Na pesquisa, os dois professores constataram que os procedimentos das empresas eram muito parecidos, como substituição de ônibus convencionais por executivos ou leitos, a extensão dos serviços para fretamento, transporte metropolitano e de cargas e encomendas e a venda de passagens pela internet. As companhias pesquisadas tinham grande dificuldade para inovar em razão da forte regulamentação imposta pelo poder público.
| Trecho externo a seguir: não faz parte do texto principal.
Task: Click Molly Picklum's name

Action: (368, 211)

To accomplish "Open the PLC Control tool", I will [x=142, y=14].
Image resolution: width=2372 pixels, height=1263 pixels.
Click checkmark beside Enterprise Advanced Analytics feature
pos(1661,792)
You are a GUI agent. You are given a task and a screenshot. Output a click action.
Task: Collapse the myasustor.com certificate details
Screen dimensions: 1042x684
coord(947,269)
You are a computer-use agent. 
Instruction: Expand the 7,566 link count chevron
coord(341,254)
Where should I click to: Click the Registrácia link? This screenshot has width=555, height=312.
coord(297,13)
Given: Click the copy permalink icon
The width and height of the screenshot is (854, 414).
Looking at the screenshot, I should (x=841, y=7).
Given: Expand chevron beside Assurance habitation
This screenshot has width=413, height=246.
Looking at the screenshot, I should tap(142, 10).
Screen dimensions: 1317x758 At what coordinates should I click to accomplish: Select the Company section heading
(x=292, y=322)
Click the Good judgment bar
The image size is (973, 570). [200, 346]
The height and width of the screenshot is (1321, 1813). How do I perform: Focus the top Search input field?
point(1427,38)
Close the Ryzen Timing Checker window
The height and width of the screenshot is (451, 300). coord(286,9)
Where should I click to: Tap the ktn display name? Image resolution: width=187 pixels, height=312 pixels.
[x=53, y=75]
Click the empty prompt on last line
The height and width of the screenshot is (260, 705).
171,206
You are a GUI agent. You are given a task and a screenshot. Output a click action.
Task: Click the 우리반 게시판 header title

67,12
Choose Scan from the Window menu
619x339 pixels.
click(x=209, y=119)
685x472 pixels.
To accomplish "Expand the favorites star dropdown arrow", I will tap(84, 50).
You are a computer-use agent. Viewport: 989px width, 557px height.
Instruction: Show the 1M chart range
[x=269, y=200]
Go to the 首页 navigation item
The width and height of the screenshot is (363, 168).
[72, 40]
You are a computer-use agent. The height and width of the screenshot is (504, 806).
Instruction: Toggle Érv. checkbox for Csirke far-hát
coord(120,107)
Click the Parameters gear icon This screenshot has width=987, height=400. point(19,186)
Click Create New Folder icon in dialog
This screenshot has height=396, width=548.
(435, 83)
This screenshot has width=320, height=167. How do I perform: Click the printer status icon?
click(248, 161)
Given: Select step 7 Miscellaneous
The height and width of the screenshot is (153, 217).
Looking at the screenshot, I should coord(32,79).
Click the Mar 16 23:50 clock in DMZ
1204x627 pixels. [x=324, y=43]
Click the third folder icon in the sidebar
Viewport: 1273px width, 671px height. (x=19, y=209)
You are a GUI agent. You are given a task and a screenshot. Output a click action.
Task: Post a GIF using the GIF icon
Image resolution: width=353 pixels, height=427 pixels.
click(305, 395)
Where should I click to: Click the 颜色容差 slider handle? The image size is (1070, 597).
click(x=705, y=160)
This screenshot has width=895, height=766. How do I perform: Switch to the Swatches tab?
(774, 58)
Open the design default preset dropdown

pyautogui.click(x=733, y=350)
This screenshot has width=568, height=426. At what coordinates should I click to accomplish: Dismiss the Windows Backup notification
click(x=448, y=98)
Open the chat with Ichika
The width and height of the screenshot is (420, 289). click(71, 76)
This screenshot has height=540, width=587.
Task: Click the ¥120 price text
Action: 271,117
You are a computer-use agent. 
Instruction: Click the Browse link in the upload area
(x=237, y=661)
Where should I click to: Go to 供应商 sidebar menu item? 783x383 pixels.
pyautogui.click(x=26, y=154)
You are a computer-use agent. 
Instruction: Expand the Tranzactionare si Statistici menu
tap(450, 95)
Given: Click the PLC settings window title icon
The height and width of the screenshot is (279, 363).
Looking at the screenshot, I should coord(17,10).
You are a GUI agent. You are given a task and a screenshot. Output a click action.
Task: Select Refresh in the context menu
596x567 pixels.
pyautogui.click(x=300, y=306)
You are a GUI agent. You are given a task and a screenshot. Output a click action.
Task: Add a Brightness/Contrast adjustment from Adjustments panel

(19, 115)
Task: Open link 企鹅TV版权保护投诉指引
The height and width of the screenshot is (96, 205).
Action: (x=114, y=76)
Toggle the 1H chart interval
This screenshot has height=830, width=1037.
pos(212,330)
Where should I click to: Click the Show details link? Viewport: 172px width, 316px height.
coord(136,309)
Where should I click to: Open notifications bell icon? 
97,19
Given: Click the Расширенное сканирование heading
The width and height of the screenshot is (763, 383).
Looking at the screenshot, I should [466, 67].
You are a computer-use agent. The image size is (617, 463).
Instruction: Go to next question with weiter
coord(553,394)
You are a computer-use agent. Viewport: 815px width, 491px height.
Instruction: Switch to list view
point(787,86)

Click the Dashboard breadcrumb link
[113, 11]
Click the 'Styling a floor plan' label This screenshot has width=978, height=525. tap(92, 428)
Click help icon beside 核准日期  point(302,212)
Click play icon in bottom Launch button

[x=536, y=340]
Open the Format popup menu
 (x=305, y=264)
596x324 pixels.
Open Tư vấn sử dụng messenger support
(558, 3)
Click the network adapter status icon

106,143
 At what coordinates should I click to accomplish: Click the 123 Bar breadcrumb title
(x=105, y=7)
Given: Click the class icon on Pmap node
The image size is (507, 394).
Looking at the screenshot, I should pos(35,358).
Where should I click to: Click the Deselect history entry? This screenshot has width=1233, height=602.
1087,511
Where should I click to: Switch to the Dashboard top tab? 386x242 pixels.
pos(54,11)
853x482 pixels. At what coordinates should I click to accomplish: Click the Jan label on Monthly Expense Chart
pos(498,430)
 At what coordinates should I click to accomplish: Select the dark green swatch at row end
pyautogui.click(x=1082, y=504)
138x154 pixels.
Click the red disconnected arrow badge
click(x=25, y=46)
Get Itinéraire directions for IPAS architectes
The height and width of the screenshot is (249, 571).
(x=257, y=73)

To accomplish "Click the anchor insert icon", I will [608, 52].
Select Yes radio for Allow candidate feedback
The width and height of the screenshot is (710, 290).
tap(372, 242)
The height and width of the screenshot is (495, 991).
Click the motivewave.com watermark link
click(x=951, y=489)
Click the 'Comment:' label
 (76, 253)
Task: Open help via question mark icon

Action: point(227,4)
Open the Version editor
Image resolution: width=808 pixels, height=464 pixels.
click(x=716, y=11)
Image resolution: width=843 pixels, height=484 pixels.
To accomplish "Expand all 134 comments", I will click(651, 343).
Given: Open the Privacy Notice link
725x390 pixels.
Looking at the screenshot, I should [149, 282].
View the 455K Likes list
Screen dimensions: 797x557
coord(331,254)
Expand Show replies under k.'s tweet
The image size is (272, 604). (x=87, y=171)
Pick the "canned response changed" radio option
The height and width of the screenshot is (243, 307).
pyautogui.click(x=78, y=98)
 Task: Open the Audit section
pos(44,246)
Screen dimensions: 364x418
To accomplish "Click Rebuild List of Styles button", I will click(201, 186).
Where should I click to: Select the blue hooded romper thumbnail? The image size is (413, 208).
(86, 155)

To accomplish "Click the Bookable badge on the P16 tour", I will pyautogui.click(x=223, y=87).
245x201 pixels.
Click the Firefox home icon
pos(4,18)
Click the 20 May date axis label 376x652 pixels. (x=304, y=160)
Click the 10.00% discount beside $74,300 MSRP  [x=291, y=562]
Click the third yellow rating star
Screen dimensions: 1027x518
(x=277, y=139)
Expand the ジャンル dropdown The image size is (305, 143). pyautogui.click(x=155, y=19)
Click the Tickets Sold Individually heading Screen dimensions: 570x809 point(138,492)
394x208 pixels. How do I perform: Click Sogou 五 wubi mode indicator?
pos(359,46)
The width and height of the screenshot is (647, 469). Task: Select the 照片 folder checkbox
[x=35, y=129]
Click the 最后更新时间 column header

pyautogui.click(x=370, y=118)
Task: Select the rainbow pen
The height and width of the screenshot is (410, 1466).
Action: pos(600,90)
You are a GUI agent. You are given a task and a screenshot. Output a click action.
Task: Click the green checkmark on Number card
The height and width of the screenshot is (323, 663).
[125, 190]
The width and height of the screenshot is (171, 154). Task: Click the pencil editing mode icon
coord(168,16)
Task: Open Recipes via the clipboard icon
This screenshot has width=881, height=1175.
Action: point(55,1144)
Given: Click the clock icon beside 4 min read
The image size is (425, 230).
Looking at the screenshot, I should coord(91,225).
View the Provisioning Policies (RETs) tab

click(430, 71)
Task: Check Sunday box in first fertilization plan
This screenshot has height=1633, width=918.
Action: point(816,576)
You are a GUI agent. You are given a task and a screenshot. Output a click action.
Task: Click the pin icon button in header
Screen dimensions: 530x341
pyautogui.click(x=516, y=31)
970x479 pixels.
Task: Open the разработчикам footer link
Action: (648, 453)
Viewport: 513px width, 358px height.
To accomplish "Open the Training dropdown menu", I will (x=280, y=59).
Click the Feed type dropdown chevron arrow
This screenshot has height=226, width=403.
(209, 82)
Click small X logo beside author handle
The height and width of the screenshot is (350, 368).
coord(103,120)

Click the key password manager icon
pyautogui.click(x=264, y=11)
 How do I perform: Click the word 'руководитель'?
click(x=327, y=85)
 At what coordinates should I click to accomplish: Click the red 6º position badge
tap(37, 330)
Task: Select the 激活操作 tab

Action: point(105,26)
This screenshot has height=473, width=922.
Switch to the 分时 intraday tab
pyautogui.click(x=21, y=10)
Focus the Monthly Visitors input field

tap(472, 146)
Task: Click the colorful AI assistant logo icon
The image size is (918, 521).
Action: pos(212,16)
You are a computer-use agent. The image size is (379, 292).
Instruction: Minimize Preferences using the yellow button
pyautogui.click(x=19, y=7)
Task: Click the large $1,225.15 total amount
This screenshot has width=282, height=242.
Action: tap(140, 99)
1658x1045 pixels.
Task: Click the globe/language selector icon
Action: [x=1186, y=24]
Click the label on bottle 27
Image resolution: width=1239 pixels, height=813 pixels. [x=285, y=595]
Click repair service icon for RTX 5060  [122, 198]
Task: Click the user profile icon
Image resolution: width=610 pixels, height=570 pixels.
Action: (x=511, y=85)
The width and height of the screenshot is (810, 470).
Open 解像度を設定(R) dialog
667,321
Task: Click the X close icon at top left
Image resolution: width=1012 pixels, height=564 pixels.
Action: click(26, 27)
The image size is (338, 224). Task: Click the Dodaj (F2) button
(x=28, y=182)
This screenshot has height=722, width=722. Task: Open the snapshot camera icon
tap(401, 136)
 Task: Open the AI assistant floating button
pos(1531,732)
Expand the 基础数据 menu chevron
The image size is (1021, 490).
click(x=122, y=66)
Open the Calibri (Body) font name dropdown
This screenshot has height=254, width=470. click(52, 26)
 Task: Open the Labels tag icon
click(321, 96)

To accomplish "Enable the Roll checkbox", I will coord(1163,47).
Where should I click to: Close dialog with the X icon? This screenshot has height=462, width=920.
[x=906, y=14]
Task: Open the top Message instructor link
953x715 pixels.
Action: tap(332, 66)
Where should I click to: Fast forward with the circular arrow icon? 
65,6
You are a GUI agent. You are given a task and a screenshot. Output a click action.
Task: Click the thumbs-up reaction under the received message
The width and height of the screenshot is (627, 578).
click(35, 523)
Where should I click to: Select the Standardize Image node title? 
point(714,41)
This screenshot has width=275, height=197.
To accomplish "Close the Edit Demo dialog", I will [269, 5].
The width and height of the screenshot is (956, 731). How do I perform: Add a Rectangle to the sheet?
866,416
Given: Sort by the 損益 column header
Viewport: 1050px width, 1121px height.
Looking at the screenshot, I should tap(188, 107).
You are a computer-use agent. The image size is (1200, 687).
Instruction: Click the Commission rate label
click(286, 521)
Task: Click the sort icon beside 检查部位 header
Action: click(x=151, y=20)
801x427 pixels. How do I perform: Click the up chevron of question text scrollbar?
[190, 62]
Entretanto, em entrevista à FOLHA, Fabricio Mussi ponderou que essa padronização é apenas uma das explicações para a transferência de clientela do transporte rodoviário para o aeroviário. ''Nossa argumentação explica parcialmente essa migração, visto que as empresas aéreas estão continuamente oferecendo preços mais baixos para quem comprar passagens antecipadas, oferecendo novas condições de pagamento, a exemplo da recente disponibilização da opção de pagamento por meio de boleto bancário, e programas de fidelização aprimorados, que, de certa forma, incentivam o cliente a consultar as opções de passagem aérea concomitantemente à consulta de uma passagem de transporte rodoviário'', diz o professor.
Mussi aponta que, apesar das dificuldades, as empresas de transporte rodoviário de passageiros estão tentando recorrer a serviços diferenciados para manter e atrair clientes.
''As empresas de transporte rodoviário estão atuando em algumas frentes: o conteúdo tecnológico e a estrutura interna dos novos ônibus oferecem maior segurança e comodidade durante as viagens; a facilitação dos processos de compra de passagens e despacho de bagagens e encomendas; os programas de fidelização; e as salas de espera nas rodoviárias, climatizadas e com TV e internet, representam algumas das opções de que as empresas de ônibus estão fazendo uso atualmente'', argumenta.
''Além disso, a preocupação com a qualidade dos serviços prestados se elevou, de modo que as empresas de ônibus estão mais atentas aos anseios de seus clientes. Atualmente, tão relevante quanto manter os custos baixos é manter os clientes satisfeitos'', complementa Mussi.